In this study, we aimed to investigate the genetic backgrounds in cases with a clinical diagnosis of MODY in accordance with the ISPAD guidelines. In the genetic analysis of 80 patients included in this study, using large gene panels, 16 (20%) cases received the molecular diagnosis. As a result of the analysis, the GCK gene was found to be responsible for the majority of all cases, and the HNF1B, HNF1A, and ABCC8 genes were determined as causative in the remaining three cases. Several factors, including the design of genetic analyses conducted on the MODY patient group, the extent of genes investigated, and the technical capabilities, can contribute to the variability in research data within the same and different populations. Nevertheless, consistent with previous studies conducted in our population, our study also found GCK to be the most frequently identified causative gene [25].

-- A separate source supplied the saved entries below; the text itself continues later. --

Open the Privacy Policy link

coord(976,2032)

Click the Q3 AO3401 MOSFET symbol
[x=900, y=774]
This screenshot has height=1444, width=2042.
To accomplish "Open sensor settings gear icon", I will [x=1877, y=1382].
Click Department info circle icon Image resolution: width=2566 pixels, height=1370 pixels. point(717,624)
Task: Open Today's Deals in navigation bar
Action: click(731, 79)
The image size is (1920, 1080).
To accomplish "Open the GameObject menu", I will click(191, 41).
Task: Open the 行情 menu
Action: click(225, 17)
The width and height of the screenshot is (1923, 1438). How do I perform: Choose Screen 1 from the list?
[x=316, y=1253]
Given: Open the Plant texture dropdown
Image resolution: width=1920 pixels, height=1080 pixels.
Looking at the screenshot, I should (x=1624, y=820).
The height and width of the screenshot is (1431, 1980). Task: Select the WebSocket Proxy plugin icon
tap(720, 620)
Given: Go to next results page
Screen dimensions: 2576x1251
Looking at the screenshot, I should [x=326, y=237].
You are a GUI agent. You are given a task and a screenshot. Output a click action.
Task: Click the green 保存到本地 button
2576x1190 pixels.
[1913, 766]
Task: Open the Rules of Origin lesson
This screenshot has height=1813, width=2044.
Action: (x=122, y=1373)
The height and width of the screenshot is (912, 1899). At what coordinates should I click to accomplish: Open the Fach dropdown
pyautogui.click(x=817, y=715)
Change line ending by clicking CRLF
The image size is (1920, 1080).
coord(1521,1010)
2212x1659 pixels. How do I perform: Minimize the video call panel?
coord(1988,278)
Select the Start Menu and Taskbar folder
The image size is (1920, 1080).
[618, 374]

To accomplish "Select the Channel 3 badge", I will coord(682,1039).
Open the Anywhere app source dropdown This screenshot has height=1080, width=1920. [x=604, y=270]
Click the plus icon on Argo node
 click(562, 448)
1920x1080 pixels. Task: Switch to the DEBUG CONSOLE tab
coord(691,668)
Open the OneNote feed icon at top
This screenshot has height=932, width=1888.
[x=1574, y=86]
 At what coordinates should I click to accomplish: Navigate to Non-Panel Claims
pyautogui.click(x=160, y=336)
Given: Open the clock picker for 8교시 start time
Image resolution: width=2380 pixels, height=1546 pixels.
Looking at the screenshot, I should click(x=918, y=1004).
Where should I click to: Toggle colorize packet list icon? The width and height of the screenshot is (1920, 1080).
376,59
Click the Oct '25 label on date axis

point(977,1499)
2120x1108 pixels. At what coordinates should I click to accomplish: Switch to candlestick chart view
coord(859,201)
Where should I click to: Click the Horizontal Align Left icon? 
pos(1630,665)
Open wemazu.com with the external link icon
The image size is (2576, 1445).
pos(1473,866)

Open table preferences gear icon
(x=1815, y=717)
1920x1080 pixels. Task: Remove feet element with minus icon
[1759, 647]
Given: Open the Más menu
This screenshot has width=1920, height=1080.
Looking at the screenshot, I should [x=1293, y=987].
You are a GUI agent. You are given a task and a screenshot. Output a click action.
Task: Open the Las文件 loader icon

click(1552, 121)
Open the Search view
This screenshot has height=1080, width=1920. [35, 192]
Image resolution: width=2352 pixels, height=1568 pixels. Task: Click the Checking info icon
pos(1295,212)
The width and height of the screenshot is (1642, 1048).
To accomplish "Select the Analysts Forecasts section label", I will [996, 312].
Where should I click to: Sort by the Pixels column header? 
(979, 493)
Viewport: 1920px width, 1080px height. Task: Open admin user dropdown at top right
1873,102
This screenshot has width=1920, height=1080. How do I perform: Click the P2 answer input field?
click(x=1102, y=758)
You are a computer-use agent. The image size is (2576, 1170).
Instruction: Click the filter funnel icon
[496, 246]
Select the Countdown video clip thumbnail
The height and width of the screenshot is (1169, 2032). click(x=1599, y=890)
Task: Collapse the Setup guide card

Our study has a few limitations. Firstly, it was planned retrospectively, which may introduce inherent biases. Additionally, the study was conducted with a relatively small number of patients, which may limit the generalizability of the findings. Furthermore, due to the nature of the study design, detailed information regarding the clinical findings and treatments of the patients could not be included. Other limitations of the study are the use of three different large gene panels in the genetic analysis, the screening of different mutations at different times, and the inability to reach the segregation analysis targets in relatives with the same phenotype for the detected mutations.
Conclusions
In conclusion, recent advances in genetics enable the molecular identification of specific subtypes of the disease in many MODY cases, enabling the prediction of disease progression and the planning of an individualized treatment protocol. Molecular diagnosis not only of the patient but also of the relatives of the carrier patients in the preclinical phase will be beneficial in the implementation of optimal treatment options and thus in preventing the development of diabetes-related complications. Although many genetic studies from different ethnic groups and populations have been reported in the literature, further studies are needed to understand the phenotype and genotype relationship observed in MODY patients and elucidate the disease’s complex and highly heterogeneous nature.
Acknowledgments
We are grateful to the patients; their cooperation made this work possible.
Funding
None.
Conflict of interest
Authors state no conflict of interest.